JRA桜花賞(G1)「ウオッカ超え」デアリングタクト、勢力図を一変させる可能性も!? ポテンシャルの高さはすでに「G1級」

 12日、阪神競馬場で行われる牝馬クラシック・桜花賞(G1)は、2歳女王レシステンシアがチューリップ賞(G2)でまさかの3着に敗れ、桜花賞戦線は一転して風雲急を告げる様相を帯びて来た。

 これに対し、新興勢力となりそうなのが別路線組だ。シンザン記念(G3)を勝ったサンクテュエール、クイーンC(G3)勝ちのミヤマザクラ、阪神JF(G1)を1番人気で6着に敗れたリアアメリアも侮れない。

 なかでもエルフィンS(OP)を1分33秒6で勝ち、ウオッカのレコードを更新したデアリングタクト(牝3、栗東・杉山晴紀‎厩舎)は、特筆に値する走りを見せたといっていい。

 勝ち時計は今年開催の京都芝1600m条件で最速であり、まだ2月の時期の3歳牝馬としては異例のタイムだったといえる。桜花賞でライバルとなるサンクテュエールのシンザン記念は1分35秒9に過ぎない。馬場の違いはあれど、同じ条件で2秒3の差は小さくないだろう。

 芝の1600m条件となった87年からのエルフィンSを、1分33秒台で勝った馬は2007年のウオッカとデアリングタクトの2頭しかいない。牡馬相手にダービー馬となった女傑を凌ぐレコード更新は、同馬の活躍を予感させるには十分だ。

 事実、エルフィンSで披露した最後方から大外を回しながらも瞬く間に4馬身突き抜けた走りは圧巻というしかない。

 松山弘平騎手は「非常に強かったですね。最後はいい脚を使ってくれて、余裕もありました。着差以上に力強い競馬をしてくれました」と振り返り、杉山晴調教師は「冗談抜きでびっくりしました。あの位置から目いっぱい追ってもいないし強かった。優等生タイプで言うことなしです」と大絶賛したのも頷ける。
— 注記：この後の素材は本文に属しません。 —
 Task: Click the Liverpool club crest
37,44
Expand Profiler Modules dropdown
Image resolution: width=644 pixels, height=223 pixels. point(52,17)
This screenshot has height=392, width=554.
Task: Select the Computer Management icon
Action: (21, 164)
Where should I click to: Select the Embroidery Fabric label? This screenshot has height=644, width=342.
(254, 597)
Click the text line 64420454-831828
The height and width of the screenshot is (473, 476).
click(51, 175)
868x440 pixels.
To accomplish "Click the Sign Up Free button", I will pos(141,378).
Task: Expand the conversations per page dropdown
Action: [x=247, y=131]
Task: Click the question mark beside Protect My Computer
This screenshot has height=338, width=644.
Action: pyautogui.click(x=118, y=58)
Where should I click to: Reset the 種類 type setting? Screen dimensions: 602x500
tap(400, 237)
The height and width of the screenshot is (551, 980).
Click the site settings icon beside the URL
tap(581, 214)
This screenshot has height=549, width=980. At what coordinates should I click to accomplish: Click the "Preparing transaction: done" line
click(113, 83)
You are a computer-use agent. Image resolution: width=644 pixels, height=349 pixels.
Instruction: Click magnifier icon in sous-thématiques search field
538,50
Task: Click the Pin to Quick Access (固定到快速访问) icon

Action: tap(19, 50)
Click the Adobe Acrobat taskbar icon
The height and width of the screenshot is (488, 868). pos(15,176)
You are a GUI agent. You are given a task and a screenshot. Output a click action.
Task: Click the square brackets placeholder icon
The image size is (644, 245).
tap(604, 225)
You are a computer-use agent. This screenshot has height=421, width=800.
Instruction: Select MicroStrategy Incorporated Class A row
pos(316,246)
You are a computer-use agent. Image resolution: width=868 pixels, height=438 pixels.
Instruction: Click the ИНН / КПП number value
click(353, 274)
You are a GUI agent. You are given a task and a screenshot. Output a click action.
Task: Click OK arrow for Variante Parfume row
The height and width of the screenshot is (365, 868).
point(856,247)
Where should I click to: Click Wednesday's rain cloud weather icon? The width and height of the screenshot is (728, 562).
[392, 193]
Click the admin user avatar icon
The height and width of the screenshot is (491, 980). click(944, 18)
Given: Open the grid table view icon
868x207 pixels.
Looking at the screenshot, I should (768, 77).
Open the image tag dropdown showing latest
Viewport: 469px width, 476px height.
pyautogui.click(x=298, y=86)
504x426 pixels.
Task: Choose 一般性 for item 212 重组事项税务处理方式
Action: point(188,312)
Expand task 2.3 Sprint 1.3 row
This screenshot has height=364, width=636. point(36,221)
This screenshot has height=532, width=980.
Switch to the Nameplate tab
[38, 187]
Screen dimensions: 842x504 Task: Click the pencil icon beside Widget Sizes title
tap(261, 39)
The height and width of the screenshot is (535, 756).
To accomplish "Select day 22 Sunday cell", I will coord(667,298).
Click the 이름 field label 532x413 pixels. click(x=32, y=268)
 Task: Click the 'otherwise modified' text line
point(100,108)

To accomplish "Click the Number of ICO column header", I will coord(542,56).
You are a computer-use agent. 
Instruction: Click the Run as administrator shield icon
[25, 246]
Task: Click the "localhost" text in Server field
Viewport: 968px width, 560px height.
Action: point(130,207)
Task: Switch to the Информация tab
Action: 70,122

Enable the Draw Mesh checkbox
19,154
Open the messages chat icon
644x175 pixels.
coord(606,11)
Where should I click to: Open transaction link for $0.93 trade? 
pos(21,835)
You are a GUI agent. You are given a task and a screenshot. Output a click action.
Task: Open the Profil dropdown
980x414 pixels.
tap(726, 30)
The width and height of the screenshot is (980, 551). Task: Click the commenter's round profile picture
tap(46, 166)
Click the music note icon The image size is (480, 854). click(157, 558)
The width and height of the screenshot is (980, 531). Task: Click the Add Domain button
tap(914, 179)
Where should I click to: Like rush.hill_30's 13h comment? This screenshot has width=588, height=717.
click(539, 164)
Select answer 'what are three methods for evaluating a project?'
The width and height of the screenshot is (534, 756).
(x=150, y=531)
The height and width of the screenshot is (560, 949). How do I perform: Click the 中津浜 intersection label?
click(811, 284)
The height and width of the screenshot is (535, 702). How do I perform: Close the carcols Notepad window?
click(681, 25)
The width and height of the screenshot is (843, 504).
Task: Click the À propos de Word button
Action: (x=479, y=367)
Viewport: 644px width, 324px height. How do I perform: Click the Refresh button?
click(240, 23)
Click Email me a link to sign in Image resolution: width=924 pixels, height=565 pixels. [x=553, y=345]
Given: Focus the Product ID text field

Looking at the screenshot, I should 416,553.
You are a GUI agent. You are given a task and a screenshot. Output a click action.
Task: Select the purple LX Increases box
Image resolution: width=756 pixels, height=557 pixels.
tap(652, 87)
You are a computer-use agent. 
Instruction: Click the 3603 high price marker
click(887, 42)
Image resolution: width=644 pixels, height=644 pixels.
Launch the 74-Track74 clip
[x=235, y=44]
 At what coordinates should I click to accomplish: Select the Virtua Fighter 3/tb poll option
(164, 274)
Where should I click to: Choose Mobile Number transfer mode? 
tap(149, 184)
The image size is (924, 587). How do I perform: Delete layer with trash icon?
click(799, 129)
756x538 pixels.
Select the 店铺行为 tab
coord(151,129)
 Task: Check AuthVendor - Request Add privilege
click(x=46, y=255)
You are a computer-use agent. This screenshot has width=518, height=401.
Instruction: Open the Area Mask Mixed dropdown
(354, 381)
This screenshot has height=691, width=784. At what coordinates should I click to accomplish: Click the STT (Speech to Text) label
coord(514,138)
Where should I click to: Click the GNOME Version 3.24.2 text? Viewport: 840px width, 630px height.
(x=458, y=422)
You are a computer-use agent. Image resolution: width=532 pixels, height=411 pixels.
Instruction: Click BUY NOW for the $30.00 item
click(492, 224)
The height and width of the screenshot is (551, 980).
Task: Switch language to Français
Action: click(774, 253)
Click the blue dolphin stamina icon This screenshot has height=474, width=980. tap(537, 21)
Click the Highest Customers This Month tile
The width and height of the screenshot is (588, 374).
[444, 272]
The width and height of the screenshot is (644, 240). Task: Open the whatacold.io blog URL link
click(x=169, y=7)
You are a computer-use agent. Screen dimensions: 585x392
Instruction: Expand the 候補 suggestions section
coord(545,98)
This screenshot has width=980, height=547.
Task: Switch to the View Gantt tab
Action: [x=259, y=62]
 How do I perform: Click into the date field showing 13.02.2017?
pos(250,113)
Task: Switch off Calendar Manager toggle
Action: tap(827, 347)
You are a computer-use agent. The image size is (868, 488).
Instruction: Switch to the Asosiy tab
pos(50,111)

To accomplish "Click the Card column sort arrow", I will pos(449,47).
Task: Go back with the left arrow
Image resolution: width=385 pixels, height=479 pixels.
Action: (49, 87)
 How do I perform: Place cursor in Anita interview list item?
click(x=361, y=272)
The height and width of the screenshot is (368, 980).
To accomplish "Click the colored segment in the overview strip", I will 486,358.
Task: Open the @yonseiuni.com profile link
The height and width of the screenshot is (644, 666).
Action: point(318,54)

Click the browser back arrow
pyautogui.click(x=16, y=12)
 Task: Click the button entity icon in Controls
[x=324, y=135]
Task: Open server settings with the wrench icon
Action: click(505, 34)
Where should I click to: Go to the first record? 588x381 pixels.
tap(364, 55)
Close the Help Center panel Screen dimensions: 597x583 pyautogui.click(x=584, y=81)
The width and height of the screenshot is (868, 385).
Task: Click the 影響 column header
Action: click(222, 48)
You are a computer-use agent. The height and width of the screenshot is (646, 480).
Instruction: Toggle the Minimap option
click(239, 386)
 また、桜花賞でデアリングタクトが好戦する裏付けとなりそうなのが、エルフィンSで1秒以上も突き放された3着スマートリアンと4着エーポスの存在だ。

 スマートリアンは次走のチューリップ賞(G2)を0秒3差の5着、エーポスは次走のフィリーズレビュー(G2)を優勝した。

 エルフィンSで問題にしなかった2頭が、次走で好走したことからもデアリングタクトの能力がトップクラスであることの後押しとなるだろう。

 血統的にも父は14年のジャパンC(G1)を勝ったエピファネイア、祖母デアリングハートは桜花賞を3着、NHKマイルC(G1)を2着に好走した重賞3勝馬という良血だ。

 一時は桜花賞史上最高級といわれたボーダーラインに出走も危惧されたが、それも無事クリアした。

 これまで披露したパフォーマンスから、勢力図を一変させる可能性もある。

 最大の「惑星」が下剋上に向け、準備は整った。